Le dahu de la municipale


La confiture ça dégouline, ça colle aux doigts. Pris la main dans le pot, le RN ne sait plus comment s’en sortir. Marine Le Pen a bien tenté, devant ses juges de faire amende honorable, d’en rabattre sur sa morgue coutumière, mais en vain. L’avocat général de la Cour d’appel ne s’est pas laissé berner par le repentir tartuffe des cadres du parti. Cela obscurcit l’avenir de la patronne qui en juin prochain devrait être fixée sur son sort.

Pour autant, son poulain, Jordan Bardella, voit bien que même pour lui, le ciel n’est pas sans nuage.
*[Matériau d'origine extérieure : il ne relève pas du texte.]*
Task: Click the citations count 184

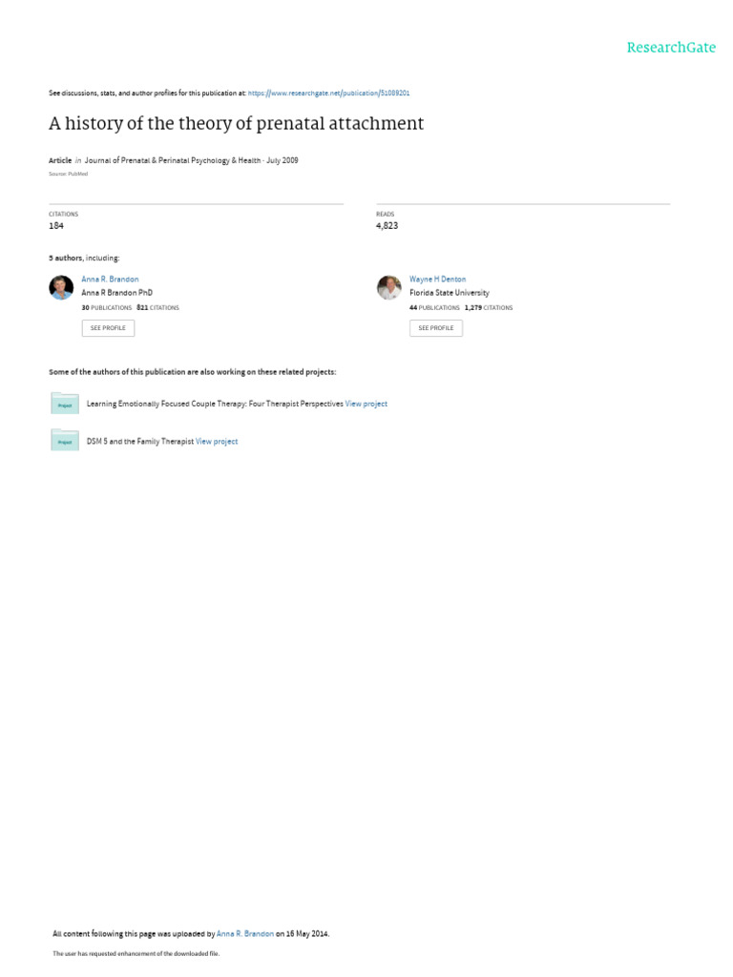Action: (56, 226)
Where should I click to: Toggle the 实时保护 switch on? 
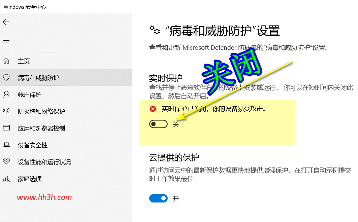point(158,124)
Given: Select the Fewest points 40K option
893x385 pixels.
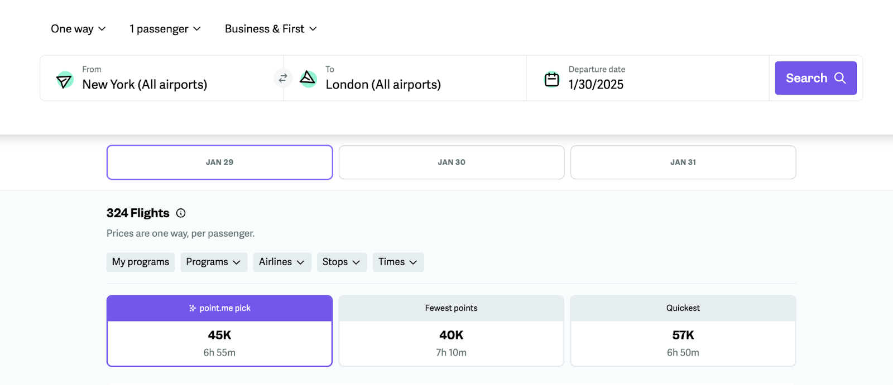Looking at the screenshot, I should (452, 331).
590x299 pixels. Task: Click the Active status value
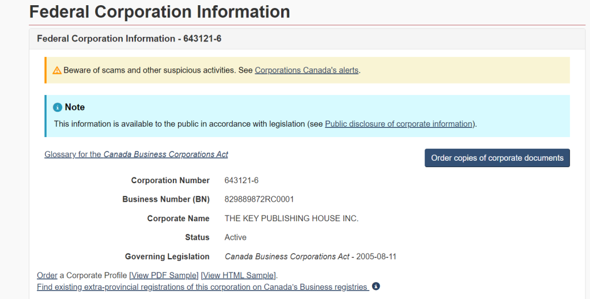[x=236, y=237]
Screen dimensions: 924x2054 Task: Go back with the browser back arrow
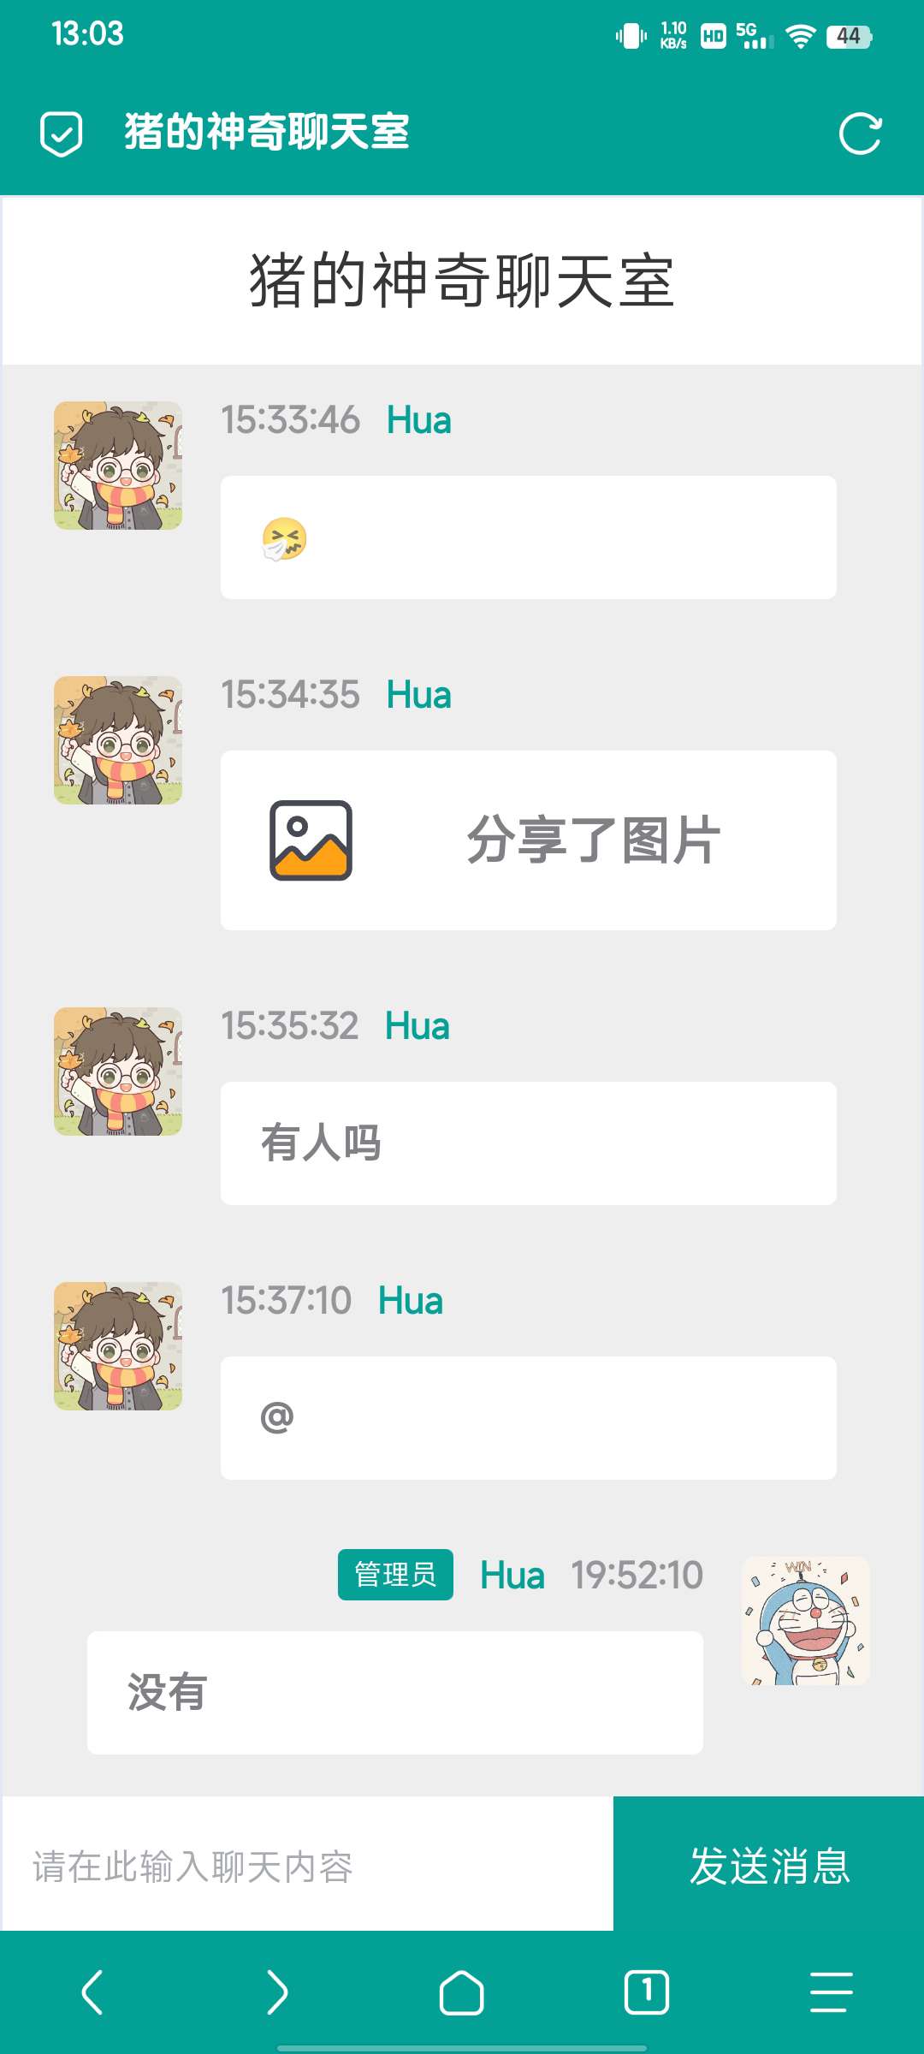92,1992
Une condamnation lourde de la direction du RN en ferait l’héritier d’un système corrompu. Nul doute que ses adversaires politiques, et ils auraient bien raison, ne manqueraient pas l’occasion de l’obliger à s’expliquer, voire à se repentir…

Cette perspective n’est pas sans conséquences immédiates. Voici le RN contraint à une modestie qui confine à l’effacement. Quand fleurissent un peu partout les listes citoyennes, les listes des partis politiques, de droite comme de gauche, le RN donne l’impression de s’être absenté, d’avoir déserté le pré politique, y compris dans notre département que le maire de Moissac, il y a quelques temps encore, rêvait d’ajouter à ses trophées. Ne pas sortir du bois, se faire attendre, si ce n’est désirer ! Tactique ou pas, ses supporters feignent de ne pas s’inquiéter de ce qui ressemble à un trou d’air, jurent même « que c’est tactique, qu’il n’a, contrairement à ses adversaires, rien à prouver » 

Diantre ! Mais a-t-il quelque chose à défendre. Son bilan ?  Inconsistant, qui sur l’immigration, la sécurité, la santé, la culture brille par sa vacuité. Voilà qui pourrait expliquer cette tactique de l’esquive. Ne pas s’exposer, ne pas affronter, en tout cas le plus tard possible, les questions et les débats. Laisser les adversaires s’étriller. Réduire la confrontation démocratique à peau de chagrin. N’a-t-il pas, ce qui à Moissac est une première depuis l’avènement de la République, interdit les préaux d’école aux candidats ! Privé les quartiers de ces débats du soir qui sont le sel de la démocratie ! Et que reste -t-il de l’affichage libre ? Quelques malheureux panneaux ! 

Embarras, on l’a compris, suffisance et mépris, voilà ce que tout ça raconte. Suffisance à se croire dispensé de descendre comme les autres dans l’arène. Mépris aussi pour des électeurs qui plébiscitent pourtant l’élection municipale. Mais ces postures cacheraient-elles une difficulté, bien concrète celle-là ? Le candidat fantôme, le dahu dont tout le monde parle et que personne n’a encore vu, semble avoir du mal à boucler son tour de table. Le voilà donc parti à la pêche et les informés murmurent qu’il aurait ramené dans ses filets quelques anciens élus, un arboriculteur,  un employé de banque et quelques autres qui firent les riches heures de la droite moissagaise.

On verra bien. Les listes doivent être déposées en Préfecture avant le 26 février. Il restera alors une quinzaine de jours pour la campagne officielle.  Bien peu pour éclairer l’électeur!